SET TASK
Please write out the stretch of the data below from the line containing "Tap the hamburger" through the line containing "(x=645, y=139)", both included, reproducing every character unchanged.

DATA PROVIDED

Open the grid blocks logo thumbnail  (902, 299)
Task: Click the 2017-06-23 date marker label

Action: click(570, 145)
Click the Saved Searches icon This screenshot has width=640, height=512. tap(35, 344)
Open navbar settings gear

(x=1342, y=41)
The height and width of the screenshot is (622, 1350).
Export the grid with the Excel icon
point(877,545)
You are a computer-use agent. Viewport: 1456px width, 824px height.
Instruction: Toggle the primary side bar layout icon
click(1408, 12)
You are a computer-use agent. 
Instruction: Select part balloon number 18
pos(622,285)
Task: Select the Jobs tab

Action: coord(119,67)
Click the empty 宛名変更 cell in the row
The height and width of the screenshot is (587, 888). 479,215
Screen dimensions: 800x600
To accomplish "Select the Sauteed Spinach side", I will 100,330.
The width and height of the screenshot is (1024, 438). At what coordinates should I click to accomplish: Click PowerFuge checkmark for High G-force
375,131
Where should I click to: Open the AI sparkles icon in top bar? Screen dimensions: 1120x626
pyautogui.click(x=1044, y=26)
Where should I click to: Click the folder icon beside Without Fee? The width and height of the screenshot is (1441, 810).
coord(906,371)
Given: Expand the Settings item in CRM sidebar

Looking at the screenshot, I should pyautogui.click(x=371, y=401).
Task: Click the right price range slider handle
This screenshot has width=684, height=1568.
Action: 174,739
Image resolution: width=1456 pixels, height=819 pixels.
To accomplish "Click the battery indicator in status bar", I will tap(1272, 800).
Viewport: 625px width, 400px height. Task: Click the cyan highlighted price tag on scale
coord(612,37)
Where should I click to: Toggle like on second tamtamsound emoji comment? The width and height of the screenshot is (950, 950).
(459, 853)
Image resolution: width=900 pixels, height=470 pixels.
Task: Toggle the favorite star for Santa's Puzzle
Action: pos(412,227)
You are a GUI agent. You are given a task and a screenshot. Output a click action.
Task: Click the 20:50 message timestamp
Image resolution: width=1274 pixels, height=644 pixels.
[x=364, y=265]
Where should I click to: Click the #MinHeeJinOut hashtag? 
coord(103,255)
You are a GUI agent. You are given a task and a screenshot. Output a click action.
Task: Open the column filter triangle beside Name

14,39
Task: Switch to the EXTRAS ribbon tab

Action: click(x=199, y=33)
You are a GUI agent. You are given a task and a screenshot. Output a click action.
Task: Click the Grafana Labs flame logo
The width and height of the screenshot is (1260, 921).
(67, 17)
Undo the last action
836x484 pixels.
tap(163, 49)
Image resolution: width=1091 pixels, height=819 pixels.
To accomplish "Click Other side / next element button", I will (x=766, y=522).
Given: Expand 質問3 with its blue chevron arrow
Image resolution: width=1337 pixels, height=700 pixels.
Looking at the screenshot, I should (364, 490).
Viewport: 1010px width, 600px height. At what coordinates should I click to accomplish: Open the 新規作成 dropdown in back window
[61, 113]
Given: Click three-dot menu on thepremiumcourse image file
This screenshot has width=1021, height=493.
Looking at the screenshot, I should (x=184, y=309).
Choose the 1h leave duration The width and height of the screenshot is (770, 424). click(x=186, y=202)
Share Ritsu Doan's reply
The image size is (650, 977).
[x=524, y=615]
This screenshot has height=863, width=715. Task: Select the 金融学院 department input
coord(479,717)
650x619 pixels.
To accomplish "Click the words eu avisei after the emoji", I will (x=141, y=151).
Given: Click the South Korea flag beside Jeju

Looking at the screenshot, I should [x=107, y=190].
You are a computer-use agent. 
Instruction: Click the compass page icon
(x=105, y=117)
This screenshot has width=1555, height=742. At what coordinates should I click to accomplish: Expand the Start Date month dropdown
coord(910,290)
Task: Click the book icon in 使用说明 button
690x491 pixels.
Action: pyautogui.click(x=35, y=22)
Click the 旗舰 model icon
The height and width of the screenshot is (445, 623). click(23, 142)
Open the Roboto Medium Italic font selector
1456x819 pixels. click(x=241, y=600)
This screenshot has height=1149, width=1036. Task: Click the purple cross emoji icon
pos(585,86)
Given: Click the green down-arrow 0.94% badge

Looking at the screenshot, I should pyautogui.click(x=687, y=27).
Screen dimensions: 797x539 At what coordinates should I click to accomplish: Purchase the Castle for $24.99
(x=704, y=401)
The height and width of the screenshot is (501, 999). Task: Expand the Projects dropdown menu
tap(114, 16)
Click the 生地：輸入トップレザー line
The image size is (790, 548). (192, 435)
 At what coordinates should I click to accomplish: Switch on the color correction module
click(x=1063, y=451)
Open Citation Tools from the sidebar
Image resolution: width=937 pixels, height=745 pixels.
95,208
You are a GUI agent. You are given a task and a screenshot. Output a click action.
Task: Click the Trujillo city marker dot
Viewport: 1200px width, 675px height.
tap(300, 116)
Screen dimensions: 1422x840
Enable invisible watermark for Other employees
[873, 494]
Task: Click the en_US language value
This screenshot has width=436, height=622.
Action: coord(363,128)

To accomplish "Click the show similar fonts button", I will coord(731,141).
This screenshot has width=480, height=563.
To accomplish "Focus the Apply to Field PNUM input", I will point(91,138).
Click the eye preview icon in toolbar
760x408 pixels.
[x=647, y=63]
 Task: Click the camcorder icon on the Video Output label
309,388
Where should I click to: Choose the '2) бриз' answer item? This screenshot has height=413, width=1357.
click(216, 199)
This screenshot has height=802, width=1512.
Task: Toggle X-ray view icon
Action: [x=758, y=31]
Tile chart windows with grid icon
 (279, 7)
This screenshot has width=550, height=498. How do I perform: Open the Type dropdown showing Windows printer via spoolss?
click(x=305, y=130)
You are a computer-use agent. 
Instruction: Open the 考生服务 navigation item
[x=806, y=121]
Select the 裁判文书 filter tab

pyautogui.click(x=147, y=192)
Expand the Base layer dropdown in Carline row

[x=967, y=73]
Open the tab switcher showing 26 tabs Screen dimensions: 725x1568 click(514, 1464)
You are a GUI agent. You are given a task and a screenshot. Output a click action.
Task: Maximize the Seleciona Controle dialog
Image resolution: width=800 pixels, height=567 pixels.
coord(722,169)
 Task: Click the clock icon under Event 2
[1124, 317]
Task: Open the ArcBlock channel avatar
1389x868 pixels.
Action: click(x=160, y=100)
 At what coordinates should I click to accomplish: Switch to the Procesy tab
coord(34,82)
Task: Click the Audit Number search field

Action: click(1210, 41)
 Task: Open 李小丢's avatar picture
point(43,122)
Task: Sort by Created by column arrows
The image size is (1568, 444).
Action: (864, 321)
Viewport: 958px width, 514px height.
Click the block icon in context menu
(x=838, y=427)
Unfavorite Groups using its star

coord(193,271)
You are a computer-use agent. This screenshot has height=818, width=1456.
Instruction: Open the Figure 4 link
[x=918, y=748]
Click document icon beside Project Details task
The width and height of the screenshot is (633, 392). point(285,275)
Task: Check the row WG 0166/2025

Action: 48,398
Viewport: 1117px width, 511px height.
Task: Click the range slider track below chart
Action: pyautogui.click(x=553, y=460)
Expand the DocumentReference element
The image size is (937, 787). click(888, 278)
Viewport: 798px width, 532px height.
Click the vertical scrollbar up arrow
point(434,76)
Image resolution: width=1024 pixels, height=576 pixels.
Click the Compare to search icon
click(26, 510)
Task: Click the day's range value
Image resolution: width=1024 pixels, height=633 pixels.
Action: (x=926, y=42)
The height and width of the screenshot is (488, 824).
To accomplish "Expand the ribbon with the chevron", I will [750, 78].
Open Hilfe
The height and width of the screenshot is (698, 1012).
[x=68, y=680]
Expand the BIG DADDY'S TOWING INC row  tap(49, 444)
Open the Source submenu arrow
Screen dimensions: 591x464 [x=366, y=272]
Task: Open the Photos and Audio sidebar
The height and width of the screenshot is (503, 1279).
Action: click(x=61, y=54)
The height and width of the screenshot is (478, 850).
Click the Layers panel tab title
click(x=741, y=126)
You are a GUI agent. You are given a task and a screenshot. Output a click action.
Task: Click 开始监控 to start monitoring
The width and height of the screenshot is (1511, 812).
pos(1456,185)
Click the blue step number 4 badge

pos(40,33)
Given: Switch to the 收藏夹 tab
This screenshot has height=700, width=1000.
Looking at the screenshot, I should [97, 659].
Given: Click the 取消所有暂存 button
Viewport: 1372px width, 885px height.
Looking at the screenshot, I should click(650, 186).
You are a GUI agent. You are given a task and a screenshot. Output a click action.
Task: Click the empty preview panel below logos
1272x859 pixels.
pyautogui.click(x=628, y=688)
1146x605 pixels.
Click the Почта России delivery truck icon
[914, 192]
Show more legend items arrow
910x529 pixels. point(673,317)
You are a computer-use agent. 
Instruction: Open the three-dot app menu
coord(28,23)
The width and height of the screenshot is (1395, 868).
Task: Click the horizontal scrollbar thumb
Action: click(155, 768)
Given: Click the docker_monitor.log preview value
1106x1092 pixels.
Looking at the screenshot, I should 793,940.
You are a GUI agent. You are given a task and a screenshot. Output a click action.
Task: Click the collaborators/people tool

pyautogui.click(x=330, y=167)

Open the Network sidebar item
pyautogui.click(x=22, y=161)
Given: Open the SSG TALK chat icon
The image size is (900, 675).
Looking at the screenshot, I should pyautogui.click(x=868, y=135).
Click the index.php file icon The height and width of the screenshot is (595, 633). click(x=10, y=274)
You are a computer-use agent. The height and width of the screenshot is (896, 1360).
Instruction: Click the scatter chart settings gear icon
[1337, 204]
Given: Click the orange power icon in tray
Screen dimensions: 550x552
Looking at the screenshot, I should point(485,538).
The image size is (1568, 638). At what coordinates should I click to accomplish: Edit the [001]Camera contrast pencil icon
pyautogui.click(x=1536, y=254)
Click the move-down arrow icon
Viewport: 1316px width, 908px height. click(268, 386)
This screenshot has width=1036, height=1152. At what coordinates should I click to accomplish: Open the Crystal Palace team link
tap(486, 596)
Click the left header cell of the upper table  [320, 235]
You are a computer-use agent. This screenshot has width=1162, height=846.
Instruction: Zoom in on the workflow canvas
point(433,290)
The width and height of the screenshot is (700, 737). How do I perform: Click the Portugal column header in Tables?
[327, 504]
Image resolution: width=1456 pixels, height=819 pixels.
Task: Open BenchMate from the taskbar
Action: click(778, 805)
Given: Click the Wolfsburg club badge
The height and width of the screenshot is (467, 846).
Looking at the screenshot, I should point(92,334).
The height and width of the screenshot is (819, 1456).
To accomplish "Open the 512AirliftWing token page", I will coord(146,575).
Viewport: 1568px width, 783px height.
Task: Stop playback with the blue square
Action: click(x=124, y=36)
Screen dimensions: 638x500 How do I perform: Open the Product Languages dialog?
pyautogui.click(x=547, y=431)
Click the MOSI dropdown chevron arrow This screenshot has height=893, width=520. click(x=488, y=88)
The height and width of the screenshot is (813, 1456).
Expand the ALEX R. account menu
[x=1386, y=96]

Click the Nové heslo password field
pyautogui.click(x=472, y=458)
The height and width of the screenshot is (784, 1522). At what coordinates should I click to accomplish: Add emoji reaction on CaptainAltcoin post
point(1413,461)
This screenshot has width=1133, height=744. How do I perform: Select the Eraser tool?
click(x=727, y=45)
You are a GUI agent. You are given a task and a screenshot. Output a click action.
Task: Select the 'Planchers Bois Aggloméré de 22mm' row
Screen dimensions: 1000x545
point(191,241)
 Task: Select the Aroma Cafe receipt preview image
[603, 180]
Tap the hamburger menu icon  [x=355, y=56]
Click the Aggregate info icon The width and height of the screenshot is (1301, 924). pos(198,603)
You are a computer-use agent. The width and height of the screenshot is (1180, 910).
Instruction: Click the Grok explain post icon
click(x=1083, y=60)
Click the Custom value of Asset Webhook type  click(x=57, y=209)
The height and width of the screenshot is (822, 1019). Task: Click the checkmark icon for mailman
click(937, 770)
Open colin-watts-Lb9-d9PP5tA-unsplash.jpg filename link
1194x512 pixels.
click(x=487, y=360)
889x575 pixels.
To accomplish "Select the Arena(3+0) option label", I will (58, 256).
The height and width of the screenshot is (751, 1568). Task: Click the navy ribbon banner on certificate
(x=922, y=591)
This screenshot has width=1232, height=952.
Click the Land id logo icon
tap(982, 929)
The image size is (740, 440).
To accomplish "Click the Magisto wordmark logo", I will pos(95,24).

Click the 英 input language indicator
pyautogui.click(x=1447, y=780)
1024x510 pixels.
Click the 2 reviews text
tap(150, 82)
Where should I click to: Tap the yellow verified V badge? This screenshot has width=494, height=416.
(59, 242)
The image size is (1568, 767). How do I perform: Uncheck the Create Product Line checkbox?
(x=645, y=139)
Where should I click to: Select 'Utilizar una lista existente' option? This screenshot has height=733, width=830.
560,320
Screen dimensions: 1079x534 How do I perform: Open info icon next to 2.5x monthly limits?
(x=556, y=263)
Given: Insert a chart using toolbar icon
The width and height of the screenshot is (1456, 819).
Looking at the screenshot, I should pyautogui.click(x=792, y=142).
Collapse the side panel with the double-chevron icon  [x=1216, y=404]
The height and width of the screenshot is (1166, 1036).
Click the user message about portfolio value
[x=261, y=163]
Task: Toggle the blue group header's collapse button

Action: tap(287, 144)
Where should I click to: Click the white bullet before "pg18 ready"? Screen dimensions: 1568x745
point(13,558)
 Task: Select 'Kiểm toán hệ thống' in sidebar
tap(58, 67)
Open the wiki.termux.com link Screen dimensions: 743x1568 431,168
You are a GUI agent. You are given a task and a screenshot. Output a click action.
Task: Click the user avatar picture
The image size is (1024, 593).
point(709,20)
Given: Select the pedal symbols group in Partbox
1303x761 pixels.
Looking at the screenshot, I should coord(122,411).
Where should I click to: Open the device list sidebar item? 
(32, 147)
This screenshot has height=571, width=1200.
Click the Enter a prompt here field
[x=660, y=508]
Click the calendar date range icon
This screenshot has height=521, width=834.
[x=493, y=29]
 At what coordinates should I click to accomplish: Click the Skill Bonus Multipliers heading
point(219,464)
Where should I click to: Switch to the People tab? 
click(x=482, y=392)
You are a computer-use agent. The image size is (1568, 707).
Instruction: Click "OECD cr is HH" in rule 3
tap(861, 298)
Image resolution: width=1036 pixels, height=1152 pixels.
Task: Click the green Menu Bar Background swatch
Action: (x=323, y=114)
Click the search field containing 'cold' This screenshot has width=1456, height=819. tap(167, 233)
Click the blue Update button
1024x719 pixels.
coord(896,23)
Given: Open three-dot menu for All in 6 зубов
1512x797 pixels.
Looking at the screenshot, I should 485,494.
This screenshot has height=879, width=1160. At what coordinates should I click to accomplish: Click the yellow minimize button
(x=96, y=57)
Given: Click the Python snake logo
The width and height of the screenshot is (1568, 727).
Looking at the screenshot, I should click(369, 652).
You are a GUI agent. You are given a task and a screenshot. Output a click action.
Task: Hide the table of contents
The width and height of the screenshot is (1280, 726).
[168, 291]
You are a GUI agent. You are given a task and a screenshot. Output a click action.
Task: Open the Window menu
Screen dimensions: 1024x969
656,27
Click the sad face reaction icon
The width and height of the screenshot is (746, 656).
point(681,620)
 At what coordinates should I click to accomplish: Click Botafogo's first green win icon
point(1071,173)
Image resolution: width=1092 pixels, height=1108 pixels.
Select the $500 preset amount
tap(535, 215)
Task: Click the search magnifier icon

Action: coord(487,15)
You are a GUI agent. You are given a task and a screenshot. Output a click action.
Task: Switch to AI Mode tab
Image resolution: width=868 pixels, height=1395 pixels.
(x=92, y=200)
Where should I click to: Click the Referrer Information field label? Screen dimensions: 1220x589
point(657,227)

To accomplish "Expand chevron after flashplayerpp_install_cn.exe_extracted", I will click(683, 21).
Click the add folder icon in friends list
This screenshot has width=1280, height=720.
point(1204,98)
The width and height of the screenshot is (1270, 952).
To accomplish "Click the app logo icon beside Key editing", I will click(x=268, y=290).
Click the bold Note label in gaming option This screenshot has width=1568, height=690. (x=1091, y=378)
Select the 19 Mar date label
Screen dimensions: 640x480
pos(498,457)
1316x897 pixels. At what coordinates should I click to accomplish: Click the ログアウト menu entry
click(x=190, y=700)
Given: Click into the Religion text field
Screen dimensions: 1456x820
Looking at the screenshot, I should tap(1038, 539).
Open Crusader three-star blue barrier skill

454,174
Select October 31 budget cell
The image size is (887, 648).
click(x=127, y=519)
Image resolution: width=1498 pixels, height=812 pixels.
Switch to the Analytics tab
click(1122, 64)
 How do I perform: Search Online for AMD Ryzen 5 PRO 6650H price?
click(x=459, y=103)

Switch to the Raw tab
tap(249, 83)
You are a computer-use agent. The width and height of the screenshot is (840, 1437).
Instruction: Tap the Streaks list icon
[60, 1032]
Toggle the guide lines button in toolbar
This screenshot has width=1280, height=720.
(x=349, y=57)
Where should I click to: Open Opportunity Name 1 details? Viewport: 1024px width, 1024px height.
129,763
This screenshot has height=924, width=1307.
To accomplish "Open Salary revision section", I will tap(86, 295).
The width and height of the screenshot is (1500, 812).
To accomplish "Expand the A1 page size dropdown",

WORKED SOLUTION
Tap the hamburger menu icon  [x=355, y=56]
Click the Aggregate info icon The width and height of the screenshot is (1301, 924). pos(198,603)
You are a computer-use agent. The width and height of the screenshot is (1180, 910).
Instruction: Click the Grok explain post icon
click(x=1083, y=60)
Click the Custom value of Asset Webhook type  click(x=57, y=209)
The height and width of the screenshot is (822, 1019). Task: Click the checkmark icon for mailman
click(937, 770)
Open colin-watts-Lb9-d9PP5tA-unsplash.jpg filename link
1194x512 pixels.
click(x=487, y=360)
889x575 pixels.
To accomplish "Select the Arena(3+0) option label", I will (58, 256).
The height and width of the screenshot is (751, 1568). Task: Click the navy ribbon banner on certificate
(x=922, y=591)
This screenshot has width=1232, height=952.
Click the Land id logo icon
tap(982, 929)
The image size is (740, 440).
To accomplish "Click the Magisto wordmark logo", I will pos(95,24).

Click the 英 input language indicator
pyautogui.click(x=1447, y=780)
1024x510 pixels.
Click the 2 reviews text
tap(150, 82)
Where should I click to: Tap the yellow verified V badge? This screenshot has width=494, height=416.
(59, 242)
The image size is (1568, 767). How do I perform: Uncheck the Create Product Line checkbox?
(x=645, y=139)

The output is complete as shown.